(Beginning of DATASET EXCERPTS)
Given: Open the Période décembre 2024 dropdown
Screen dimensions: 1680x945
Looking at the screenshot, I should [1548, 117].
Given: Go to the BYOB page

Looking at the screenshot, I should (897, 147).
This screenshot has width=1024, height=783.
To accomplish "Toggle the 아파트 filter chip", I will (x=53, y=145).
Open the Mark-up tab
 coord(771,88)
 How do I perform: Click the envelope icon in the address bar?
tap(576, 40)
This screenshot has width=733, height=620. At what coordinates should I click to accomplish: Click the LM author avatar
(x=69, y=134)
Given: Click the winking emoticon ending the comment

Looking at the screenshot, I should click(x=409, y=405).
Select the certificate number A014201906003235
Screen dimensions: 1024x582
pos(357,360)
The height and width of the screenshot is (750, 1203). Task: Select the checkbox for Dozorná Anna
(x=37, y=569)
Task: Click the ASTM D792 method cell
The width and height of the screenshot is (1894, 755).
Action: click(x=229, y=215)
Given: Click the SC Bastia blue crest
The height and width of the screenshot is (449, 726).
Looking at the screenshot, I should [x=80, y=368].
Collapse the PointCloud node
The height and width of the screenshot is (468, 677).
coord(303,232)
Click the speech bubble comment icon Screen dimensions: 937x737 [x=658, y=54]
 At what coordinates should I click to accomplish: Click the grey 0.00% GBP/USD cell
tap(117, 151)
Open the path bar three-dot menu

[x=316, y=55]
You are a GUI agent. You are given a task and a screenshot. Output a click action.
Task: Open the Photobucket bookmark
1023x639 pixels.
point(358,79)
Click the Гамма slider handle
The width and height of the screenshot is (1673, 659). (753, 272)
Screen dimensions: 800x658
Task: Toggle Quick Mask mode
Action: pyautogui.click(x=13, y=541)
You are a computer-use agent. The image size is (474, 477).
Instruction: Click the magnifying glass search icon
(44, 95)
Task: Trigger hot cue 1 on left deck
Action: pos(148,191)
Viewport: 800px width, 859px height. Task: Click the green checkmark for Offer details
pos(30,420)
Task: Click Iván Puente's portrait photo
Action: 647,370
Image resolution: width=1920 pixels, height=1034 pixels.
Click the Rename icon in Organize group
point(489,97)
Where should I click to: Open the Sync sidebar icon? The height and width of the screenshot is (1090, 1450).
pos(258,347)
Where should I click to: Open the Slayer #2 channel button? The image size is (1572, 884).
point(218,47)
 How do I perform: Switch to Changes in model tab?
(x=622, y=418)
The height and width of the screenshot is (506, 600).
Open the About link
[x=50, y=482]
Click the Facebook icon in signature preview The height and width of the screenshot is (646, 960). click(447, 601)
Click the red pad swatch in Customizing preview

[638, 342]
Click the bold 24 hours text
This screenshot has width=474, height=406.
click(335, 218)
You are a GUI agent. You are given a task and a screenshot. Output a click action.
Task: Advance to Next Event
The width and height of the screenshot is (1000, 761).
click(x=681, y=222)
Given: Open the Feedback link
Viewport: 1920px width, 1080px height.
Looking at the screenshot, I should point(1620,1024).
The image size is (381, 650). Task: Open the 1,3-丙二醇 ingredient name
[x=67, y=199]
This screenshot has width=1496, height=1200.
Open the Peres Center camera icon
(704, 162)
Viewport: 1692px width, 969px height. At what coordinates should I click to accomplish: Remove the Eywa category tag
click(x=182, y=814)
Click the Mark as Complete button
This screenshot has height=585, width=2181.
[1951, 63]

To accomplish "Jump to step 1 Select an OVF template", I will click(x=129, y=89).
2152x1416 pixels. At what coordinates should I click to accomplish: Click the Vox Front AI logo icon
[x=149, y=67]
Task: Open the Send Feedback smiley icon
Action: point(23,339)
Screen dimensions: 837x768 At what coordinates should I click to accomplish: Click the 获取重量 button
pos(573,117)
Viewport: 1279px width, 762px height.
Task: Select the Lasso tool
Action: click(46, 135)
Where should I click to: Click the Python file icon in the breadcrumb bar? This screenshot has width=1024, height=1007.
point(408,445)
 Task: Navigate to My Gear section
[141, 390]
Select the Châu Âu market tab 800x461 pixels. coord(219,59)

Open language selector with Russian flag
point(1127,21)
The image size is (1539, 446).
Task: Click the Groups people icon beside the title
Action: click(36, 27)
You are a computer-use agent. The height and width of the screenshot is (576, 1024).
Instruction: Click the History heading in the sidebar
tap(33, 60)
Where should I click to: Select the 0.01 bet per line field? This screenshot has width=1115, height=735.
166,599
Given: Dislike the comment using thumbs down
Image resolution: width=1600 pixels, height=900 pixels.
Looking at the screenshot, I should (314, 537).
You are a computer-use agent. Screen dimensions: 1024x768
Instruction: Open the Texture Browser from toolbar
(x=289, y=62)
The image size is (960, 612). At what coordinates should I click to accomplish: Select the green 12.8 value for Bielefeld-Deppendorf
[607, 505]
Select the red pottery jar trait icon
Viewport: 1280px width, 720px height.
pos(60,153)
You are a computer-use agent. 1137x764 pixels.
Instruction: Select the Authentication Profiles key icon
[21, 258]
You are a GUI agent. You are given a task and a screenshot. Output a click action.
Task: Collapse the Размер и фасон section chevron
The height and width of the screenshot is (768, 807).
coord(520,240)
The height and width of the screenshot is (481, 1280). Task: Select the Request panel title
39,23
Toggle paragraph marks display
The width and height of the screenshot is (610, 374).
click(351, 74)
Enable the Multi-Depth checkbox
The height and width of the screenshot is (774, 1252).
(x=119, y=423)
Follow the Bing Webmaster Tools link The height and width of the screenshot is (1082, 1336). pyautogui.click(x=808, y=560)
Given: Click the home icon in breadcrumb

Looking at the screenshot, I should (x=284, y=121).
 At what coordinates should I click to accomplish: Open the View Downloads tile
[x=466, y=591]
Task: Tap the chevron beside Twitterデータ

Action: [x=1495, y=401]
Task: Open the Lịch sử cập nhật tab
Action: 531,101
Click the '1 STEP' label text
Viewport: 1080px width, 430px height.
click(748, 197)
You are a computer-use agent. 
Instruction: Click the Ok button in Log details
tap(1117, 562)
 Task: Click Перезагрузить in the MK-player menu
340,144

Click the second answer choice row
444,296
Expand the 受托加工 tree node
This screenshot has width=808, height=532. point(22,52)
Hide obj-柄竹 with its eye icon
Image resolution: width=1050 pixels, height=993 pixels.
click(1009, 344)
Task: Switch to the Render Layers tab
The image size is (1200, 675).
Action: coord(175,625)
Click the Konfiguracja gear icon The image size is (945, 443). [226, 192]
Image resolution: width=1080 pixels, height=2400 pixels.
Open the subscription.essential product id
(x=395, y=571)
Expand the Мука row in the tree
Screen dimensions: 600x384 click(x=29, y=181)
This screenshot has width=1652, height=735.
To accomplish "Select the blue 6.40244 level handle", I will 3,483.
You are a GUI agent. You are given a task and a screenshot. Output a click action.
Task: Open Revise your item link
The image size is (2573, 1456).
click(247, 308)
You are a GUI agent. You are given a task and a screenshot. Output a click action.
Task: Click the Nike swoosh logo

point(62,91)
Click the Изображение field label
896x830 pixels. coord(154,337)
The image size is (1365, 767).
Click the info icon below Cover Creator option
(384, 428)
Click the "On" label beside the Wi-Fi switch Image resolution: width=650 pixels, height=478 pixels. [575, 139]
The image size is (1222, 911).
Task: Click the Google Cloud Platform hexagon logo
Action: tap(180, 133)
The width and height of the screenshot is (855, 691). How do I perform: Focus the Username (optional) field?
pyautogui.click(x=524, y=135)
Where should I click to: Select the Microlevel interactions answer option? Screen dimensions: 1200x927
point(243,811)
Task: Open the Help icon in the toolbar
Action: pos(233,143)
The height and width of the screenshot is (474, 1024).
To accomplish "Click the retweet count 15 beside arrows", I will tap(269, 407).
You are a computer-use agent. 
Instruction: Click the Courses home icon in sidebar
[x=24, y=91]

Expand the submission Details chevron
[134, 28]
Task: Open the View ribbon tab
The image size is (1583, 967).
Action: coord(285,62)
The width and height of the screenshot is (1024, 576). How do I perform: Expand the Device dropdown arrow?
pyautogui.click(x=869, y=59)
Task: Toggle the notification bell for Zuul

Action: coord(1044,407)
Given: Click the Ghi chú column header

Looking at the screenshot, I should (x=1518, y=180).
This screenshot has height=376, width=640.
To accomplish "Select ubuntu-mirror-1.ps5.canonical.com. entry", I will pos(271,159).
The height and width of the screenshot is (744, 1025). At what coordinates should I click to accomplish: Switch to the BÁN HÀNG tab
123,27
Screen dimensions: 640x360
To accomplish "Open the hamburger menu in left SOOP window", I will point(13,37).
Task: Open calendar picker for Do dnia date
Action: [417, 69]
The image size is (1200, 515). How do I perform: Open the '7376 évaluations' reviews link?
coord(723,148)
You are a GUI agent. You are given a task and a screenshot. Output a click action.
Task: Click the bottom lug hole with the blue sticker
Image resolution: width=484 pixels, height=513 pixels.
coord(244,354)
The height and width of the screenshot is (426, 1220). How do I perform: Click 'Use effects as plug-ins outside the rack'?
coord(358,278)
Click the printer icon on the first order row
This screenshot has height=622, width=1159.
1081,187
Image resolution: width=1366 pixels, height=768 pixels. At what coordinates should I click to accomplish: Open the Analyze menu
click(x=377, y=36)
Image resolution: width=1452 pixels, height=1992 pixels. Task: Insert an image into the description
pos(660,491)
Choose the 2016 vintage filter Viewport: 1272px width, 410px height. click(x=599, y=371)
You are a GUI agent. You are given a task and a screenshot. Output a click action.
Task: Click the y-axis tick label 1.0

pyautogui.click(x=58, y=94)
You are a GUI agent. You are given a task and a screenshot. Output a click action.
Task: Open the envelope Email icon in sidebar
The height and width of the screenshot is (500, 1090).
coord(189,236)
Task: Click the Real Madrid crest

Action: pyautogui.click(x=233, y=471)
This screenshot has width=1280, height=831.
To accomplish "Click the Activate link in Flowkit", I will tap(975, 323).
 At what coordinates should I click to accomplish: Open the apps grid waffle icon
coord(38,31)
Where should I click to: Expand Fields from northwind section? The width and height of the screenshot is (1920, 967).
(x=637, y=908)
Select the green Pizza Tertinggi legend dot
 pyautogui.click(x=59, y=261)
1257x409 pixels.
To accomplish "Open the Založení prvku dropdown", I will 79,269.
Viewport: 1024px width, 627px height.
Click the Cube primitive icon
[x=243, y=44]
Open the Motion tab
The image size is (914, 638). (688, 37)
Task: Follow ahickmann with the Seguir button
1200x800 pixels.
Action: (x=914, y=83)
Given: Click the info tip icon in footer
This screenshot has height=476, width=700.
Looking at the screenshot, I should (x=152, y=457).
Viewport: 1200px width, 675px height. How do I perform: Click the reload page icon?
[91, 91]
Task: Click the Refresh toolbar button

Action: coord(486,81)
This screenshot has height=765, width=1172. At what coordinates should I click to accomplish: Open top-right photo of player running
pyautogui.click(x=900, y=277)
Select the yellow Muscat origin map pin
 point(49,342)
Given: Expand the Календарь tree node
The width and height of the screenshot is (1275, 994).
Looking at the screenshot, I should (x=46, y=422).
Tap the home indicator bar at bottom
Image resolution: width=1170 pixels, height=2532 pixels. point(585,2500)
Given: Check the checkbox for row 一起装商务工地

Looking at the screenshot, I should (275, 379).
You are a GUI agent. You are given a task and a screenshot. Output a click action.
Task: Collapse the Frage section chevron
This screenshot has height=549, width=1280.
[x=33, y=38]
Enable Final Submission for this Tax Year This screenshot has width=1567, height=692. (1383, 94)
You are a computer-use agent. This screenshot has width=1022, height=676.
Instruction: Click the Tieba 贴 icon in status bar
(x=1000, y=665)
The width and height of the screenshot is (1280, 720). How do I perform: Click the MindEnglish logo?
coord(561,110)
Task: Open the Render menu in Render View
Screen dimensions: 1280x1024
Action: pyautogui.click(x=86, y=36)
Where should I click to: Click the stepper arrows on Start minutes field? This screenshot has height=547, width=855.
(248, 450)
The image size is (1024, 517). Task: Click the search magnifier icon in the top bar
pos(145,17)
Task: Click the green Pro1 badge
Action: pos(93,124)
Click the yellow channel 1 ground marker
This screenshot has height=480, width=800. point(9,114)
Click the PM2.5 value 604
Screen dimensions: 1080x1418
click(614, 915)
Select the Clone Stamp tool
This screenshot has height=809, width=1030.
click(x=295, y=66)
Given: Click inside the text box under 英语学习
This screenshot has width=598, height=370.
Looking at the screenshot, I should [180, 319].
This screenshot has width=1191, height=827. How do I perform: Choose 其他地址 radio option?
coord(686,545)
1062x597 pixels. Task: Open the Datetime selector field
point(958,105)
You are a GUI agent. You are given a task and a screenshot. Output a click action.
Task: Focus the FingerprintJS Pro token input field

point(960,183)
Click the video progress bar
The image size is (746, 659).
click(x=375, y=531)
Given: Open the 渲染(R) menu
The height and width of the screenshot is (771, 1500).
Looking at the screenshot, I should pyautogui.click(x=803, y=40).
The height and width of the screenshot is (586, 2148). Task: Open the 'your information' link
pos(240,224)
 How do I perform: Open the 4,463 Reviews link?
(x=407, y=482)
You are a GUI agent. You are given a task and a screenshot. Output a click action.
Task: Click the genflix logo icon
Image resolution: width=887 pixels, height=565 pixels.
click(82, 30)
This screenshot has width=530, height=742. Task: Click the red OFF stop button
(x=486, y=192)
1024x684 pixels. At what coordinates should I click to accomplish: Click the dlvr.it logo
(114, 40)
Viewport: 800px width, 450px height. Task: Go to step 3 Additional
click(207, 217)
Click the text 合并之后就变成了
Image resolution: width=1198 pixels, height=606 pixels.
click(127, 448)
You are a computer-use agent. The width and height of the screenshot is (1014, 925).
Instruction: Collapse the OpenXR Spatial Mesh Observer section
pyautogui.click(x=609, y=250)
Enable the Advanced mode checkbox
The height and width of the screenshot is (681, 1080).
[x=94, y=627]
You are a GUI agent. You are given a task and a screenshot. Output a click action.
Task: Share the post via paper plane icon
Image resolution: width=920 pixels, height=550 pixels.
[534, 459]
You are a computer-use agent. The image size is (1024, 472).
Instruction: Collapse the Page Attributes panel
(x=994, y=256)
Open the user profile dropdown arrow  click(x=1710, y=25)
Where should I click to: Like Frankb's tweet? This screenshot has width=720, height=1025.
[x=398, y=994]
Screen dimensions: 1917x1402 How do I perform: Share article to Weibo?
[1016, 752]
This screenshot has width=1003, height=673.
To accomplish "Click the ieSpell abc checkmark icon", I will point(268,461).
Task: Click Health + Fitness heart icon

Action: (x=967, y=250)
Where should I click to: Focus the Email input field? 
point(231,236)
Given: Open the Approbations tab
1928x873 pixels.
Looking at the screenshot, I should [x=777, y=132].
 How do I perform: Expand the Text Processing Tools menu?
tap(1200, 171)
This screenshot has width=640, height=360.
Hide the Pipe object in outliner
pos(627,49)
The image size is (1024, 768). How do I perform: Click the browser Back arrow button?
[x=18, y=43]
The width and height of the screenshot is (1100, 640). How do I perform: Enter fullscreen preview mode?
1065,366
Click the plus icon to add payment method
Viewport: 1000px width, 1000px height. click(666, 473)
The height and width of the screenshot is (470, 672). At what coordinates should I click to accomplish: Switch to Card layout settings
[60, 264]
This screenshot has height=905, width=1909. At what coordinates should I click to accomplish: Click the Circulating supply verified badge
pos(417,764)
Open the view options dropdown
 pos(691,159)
(End of DATASET EXCERPTS)
PROBLEM TO WORK ON:
Using only the listing above, restate exactly the lines from the line containing "The width and height of the screenshot is (1894, 755)." through the line containing "Click the Facebook", both included.

THE COMPLETED TASK:
The width and height of the screenshot is (1894, 755).
Action: click(x=229, y=215)
Given: Click the SC Bastia blue crest
The height and width of the screenshot is (449, 726).
Looking at the screenshot, I should [x=80, y=368].
Collapse the PointCloud node
The height and width of the screenshot is (468, 677).
coord(303,232)
Click the speech bubble comment icon Screen dimensions: 937x737 [x=658, y=54]
 At what coordinates should I click to accomplish: Click the grey 0.00% GBP/USD cell
tap(117, 151)
Open the path bar three-dot menu

[x=316, y=55]
You are a GUI agent. You are given a task and a screenshot. Output a click action.
Task: Open the Photobucket bookmark
1023x639 pixels.
point(358,79)
Click the Гамма slider handle
The width and height of the screenshot is (1673, 659). (753, 272)
Screen dimensions: 800x658
Task: Toggle Quick Mask mode
Action: pyautogui.click(x=13, y=541)
You are a computer-use agent. The image size is (474, 477).
Instruction: Click the magnifying glass search icon
(44, 95)
Task: Trigger hot cue 1 on left deck
Action: pos(148,191)
Viewport: 800px width, 859px height. Task: Click the green checkmark for Offer details
pos(30,420)
Task: Click Iván Puente's portrait photo
Action: 647,370
Image resolution: width=1920 pixels, height=1034 pixels.
Click the Rename icon in Organize group
point(489,97)
Where should I click to: Open the Sync sidebar icon? The height and width of the screenshot is (1090, 1450).
pos(258,347)
Where should I click to: Open the Slayer #2 channel button? The image size is (1572, 884).
point(218,47)
 How do I perform: Switch to Changes in model tab?
(x=622, y=418)
The height and width of the screenshot is (506, 600).
Open the About link
[x=50, y=482]
Click the Facebook icon in signature preview The height and width of the screenshot is (646, 960). click(447, 601)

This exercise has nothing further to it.